Stored data entries:
*-*-*
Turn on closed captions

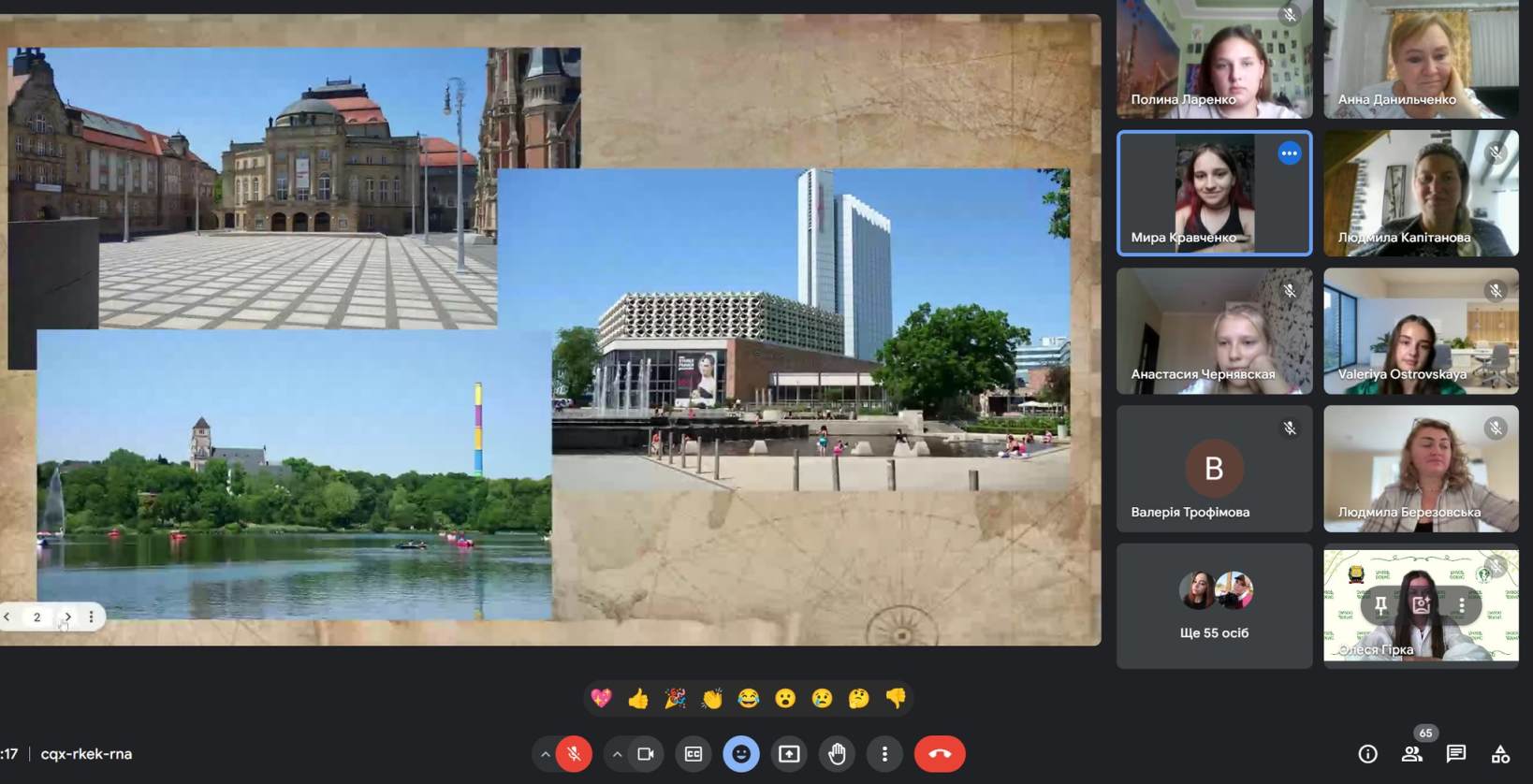click(694, 754)
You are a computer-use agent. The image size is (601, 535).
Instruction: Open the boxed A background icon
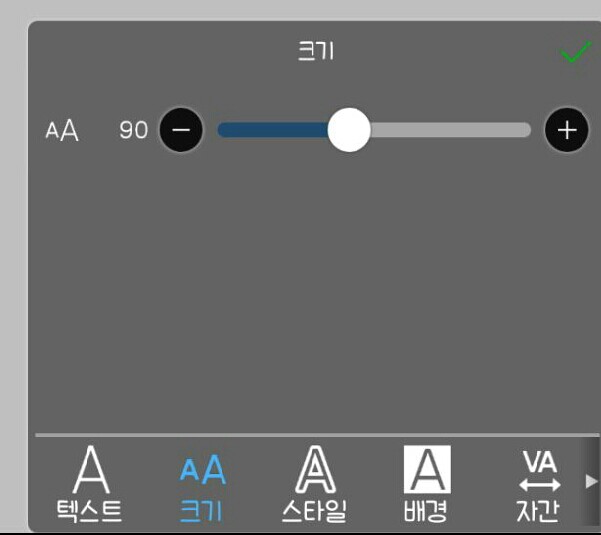426,470
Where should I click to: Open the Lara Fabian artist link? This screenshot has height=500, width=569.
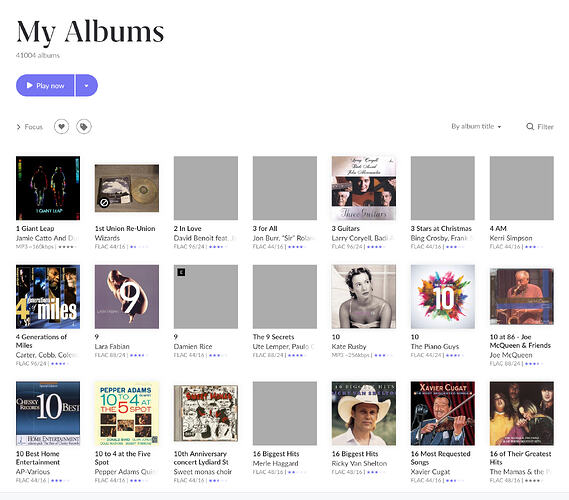point(112,347)
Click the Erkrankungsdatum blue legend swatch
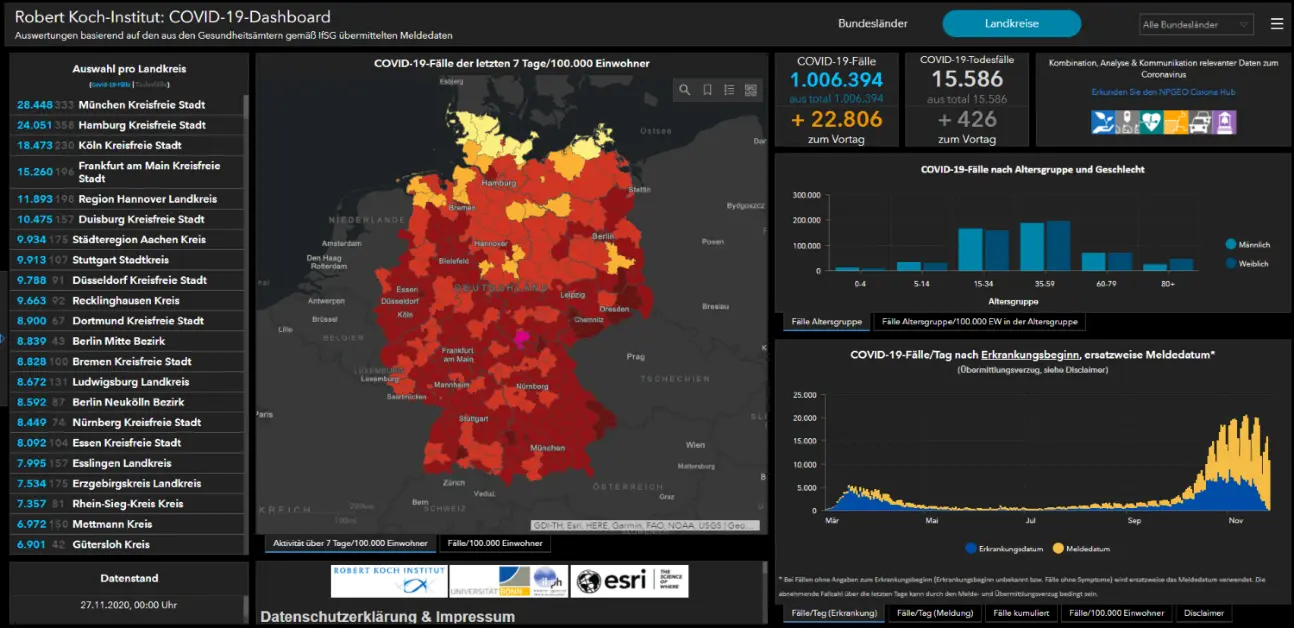The height and width of the screenshot is (628, 1294). (x=970, y=548)
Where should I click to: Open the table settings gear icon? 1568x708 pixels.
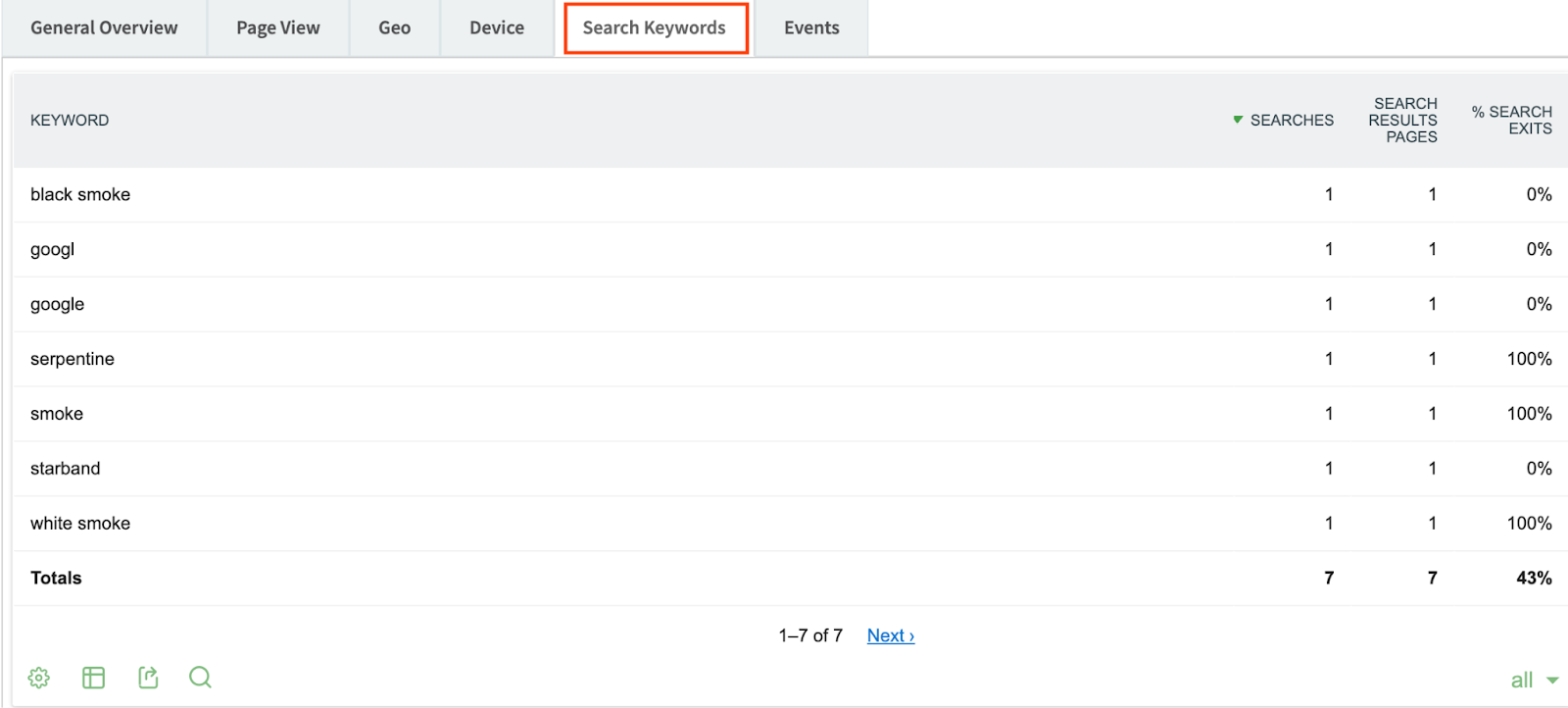(39, 678)
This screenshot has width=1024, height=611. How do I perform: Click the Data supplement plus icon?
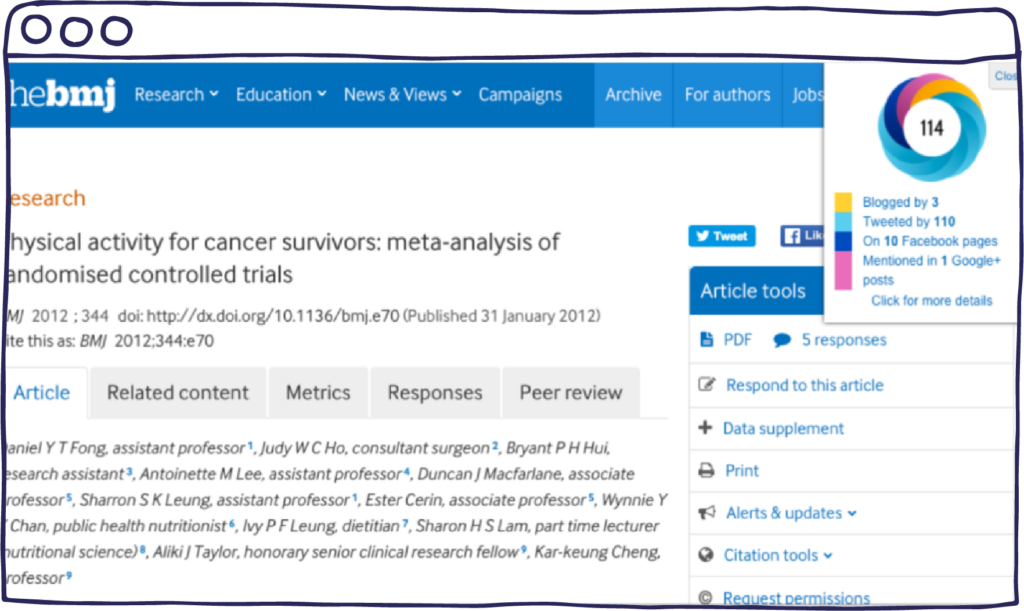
*-*-*
Prompt: Give back every entry word for word, and drop the pictures as you go.

Exercise answer:
Turn on closed captions

click(694, 754)
You are a computer-use agent. The image size is (601, 535).
Instruction: Open the boxed A background icon
426,470
Where should I click to: Open the Lara Fabian artist link? This screenshot has height=500, width=569.
point(112,347)
Click the Erkrankungsdatum blue legend swatch
The height and width of the screenshot is (628, 1294). (x=970, y=548)
Where should I click to: Open the table settings gear icon? 1568x708 pixels.
(39, 678)
This screenshot has width=1024, height=611. How do I perform: Click the Data supplement plus icon?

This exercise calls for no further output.